─── RECORDS FOR THIS EXERCISE ───

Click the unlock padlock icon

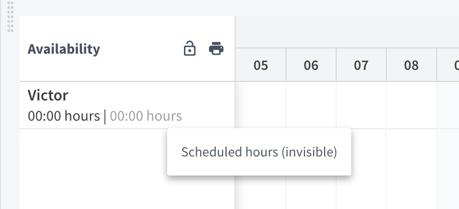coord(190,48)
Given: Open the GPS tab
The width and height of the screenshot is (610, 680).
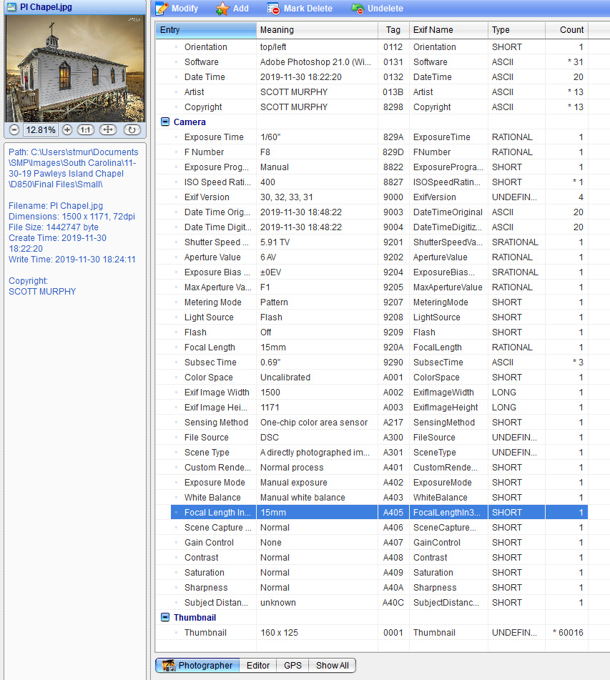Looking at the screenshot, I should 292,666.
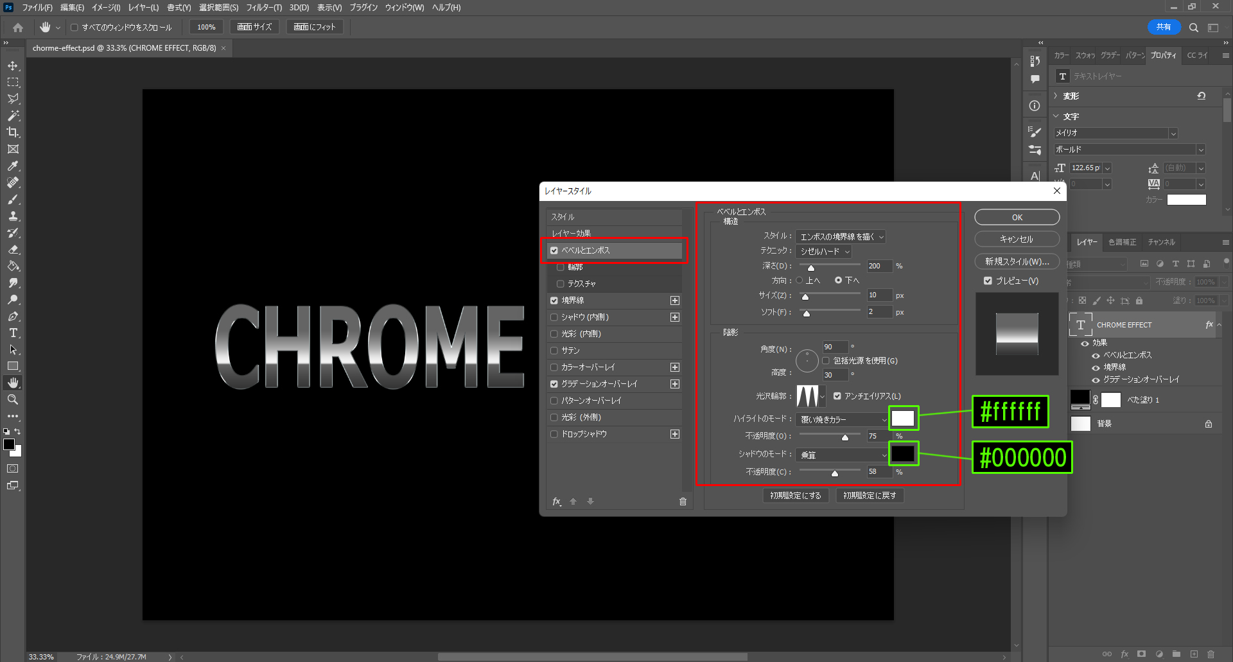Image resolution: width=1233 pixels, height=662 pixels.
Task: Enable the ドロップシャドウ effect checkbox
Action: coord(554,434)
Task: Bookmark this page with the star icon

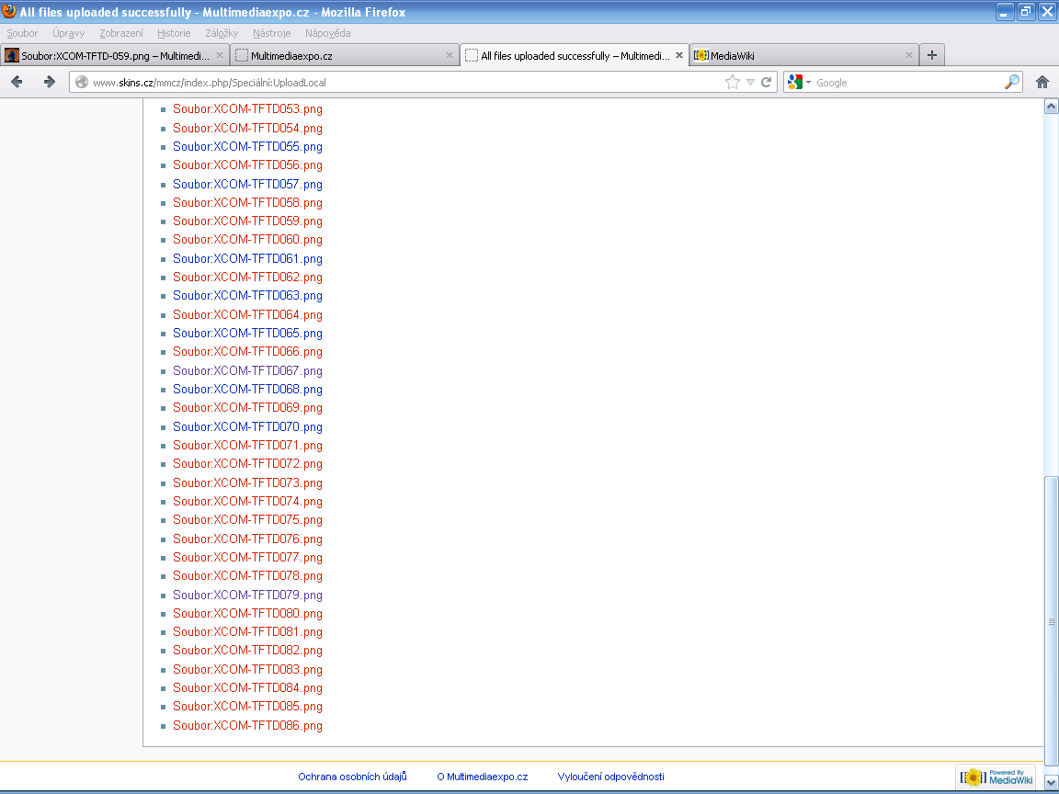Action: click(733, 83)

───

▶ [WRITTEN EXERCISE]:
Reproduce the material above with every occurrence of "icon" replaced by "symbol", leaving everything else unchanged. Omit the pictures from your answer.

▶ [FINISHED TASK]:
Click the unlock padlock symbol

coord(190,48)
Given: Open the GPS tab
The width and height of the screenshot is (610, 680).
Looking at the screenshot, I should 292,666.
Image resolution: width=1233 pixels, height=662 pixels.
Task: Enable the ドロップシャドウ effect checkbox
Action: coord(554,434)
Task: Bookmark this page with the star symbol

Action: click(733, 83)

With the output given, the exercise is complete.